Prospérité économique: le CPQ accorde encore la note C au Québec

Les efforts déployés pour dynamiser la prospérité économique du Québec ne se traduisent pas par des résultats concrets, constate le Conseil du patronat du Québec (CPQ) dans son plus récent bilan.
Dévoilé jeudi, le sixième Bulletin de la prospérité du Québec décerne encore la note «C» à la province, soit la même note depuis 2010, une stagnation qui préoccupe l'organisation patronale.
Le document compare entre autres le positionnement de la province en ce qui a trait à la création de richesse avec l'Ontario, l'Alberta et la Colombie-Britannique - les trois provinces canadiennes les plus populeuses - ainsi qu'aux membres de l'OCDE.
Globalement, l'Ontario, l'Alberta et la Saskatchewan obtiennent des notes de B, B et B-.

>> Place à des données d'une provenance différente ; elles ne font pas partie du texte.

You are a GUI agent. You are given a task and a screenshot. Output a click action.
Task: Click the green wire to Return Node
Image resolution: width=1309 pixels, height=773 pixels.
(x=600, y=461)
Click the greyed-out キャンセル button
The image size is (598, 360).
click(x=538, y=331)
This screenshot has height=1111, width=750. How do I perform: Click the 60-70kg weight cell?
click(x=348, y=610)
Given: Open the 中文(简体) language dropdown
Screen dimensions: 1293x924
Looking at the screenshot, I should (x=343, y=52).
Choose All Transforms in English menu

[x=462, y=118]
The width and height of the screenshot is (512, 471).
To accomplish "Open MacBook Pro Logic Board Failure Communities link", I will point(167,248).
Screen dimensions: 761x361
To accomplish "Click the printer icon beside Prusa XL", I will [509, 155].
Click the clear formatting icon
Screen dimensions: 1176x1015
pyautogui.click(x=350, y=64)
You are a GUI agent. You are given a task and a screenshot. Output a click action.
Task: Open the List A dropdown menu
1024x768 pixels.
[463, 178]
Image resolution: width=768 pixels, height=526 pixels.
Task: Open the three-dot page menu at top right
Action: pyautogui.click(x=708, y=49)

Selon le document, qui tient compte de 21 indicateurs, le Québec arrive au 23e rang sur les 38 pays et provinces considérés en matière de produit intérieur brut (PIB) par habitant, avec 36 168 $.
Cette performance est inférieure à la moyenne canadienne de 44 000 $ et de l'OCDE (39 000 $).
Le Bulletin accorde entre autres de bonnes notes au Québec en matière de formation postsecondaire, du taux d'imposition sur l'investissement, des dépenses en recherche et développement.
En revanche, le CPQ note que la province fait moins bien que d'autres provinces comme l'Ontario, la Colombie-Britannique et l'Alberta en matière de décrochage scolaire, des taxes sur la masse salariale ainsi que du fardeau de la dette publique.
Par ailleurs, dans le cadre de la campagne électorale, le CPQ a évalué pour la première fois la prospérité économique du Canada, qui obtient la note B+.